L'OMS insiste dans ce rapport sur la nécessité d'un suivi au cours des années des populations à risque, ainsi qu'une surveillance des aliments et de l'environnement. Par ailleurs, l'OMS souligne aussi pour les bébés-filles nées au plus près de la centrale une augmentation de 6% du risque de cancer du sein. Chez les hommes exposés aux radiations lorsqu'ils étaient nourrissons le risque de leucémie se voit accru de 7%. Quand aux sauveteurs présents sur le site de l’accident en 2011, un tiers d’entre eux voit aussi son risque de leucémie, de cancer de la thyroïde ainsi que l’ensemble des cancers solides augmenter.
Les populations les plus touchées ont reçu lors de l’accident des doses effectives de rayonnement s’échelonnant de 12 à 25 mSv d’après les estimations préliminaires faites par des experts internationaux précise Frédéric Gaspoz.
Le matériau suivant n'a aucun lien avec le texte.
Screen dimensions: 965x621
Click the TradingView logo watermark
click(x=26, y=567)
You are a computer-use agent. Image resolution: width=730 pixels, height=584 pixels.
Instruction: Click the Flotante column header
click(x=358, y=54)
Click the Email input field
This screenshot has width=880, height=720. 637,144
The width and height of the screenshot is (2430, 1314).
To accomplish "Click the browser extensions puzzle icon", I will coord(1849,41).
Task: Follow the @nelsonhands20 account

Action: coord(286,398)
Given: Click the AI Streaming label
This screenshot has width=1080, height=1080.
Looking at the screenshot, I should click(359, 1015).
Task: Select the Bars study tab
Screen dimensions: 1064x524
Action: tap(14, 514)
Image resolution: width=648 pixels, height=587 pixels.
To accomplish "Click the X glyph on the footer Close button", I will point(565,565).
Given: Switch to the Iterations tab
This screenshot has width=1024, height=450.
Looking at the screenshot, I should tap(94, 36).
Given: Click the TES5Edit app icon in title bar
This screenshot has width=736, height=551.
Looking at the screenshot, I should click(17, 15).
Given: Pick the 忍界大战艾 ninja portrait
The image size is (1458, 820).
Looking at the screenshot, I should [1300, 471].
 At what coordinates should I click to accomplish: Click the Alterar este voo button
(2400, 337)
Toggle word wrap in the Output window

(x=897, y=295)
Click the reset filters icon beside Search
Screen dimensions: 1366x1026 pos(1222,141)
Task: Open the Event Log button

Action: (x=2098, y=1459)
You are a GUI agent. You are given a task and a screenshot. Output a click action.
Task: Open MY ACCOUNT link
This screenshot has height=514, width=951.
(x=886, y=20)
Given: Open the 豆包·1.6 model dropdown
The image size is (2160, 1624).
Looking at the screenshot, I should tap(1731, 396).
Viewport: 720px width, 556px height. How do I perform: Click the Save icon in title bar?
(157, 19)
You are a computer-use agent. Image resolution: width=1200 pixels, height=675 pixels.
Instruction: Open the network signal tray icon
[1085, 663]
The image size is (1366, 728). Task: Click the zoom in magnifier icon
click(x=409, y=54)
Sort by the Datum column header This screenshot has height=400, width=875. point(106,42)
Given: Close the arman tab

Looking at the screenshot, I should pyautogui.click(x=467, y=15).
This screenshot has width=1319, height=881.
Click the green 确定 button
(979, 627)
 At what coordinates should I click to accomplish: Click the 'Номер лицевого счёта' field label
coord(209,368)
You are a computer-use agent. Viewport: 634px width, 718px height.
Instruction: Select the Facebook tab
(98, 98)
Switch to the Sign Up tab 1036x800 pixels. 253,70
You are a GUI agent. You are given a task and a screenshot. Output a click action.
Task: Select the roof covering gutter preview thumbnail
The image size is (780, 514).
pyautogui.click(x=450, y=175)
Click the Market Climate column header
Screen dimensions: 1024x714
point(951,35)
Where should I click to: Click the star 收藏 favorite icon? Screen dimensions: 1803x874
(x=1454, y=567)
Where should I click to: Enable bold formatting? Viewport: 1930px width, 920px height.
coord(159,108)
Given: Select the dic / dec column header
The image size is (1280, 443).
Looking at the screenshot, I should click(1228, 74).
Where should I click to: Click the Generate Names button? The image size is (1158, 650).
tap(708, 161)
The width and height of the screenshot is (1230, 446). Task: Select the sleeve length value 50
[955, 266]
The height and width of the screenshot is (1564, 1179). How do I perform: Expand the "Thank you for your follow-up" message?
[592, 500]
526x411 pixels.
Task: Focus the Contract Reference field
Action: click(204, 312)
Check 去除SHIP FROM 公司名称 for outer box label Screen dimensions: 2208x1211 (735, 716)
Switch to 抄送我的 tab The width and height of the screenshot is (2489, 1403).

Près de deux ans après l’accident nucléaire de la centrale de Fukushima, le gérant du site, la compagnie Tepco (Tokyo Electric power) n’a toujours pas remis aux autorités compétentes les données sur les doses de rayonnement auxquelles ont été exposés les 20'000 travailleurs du complexe ravagé. Tepco justifie cette abstention par la difficulté à récupérer des données contenues dans des ordinateurs endommagés par le tsunami qui a suivi le séisme à l’origine de la catastrophe. Autant d'éléments qui pourraient selon Frédéric Gaspoz encore modifier les premiers résultats récoltés par l'OMS.